- [Exercise task] Please convert the records, from the start through the line that contains "pyautogui.click(x=389, y=214)", into a Markdown table with the columns No. and Entry, giving each line its own row. Skip blank lines, and leave the pictures out of your answer.
━━━━━━━━━━━━━━━━━━━━
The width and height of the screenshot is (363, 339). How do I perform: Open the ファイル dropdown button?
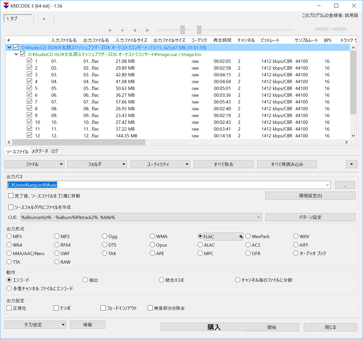(34, 164)
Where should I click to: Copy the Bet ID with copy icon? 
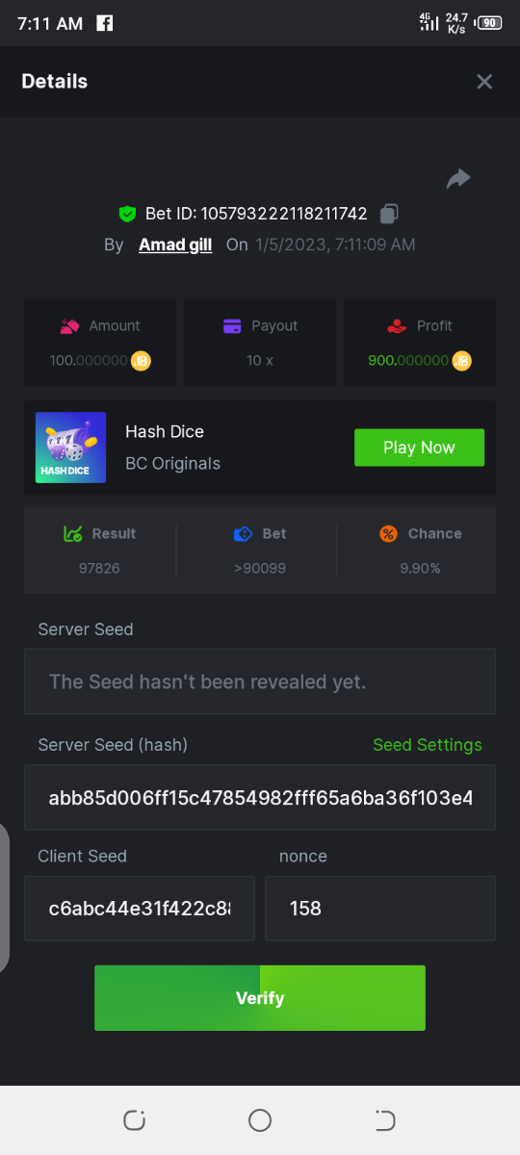pyautogui.click(x=389, y=214)
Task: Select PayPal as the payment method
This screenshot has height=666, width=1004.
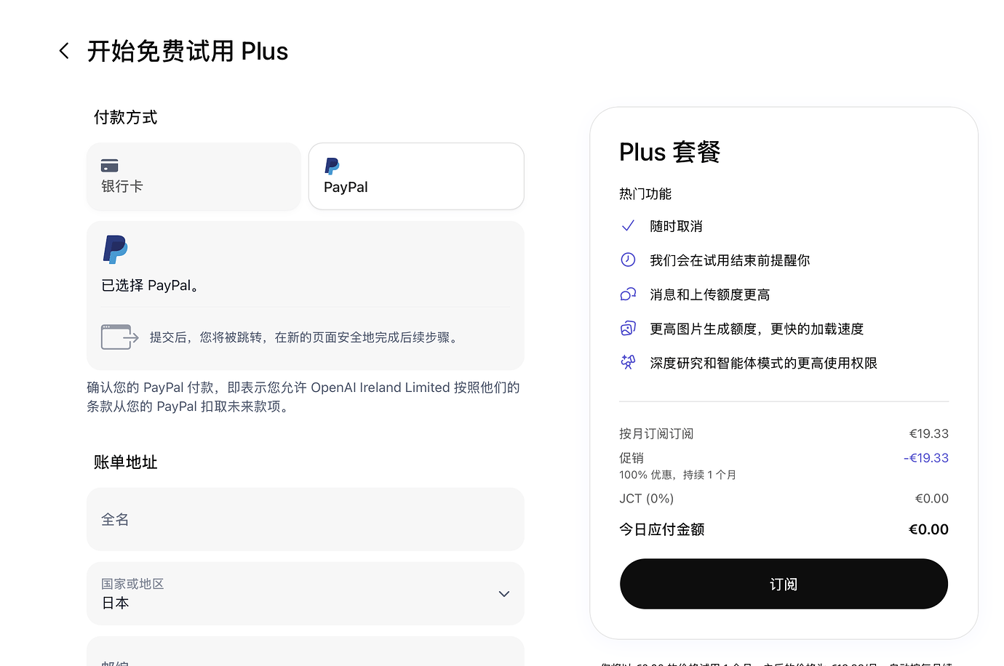Action: click(416, 177)
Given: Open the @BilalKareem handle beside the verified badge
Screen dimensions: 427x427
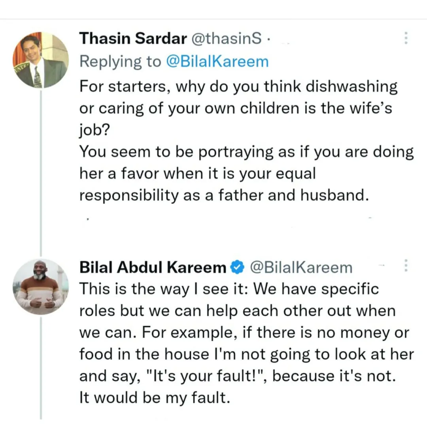Looking at the screenshot, I should coord(300,268).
━━━━━━━━━━━━━━━━━━━━
- [Task answer]
| No. | Entry |
|---|---|
| 1 | The width and height of the screenshot is (363, 339). How do I perform: Open the ファイル dropdown button? |
| 2 | (34, 164) |
| 3 | Where should I click to: Copy the Bet ID with copy icon?  |
| 4 | pyautogui.click(x=389, y=214) |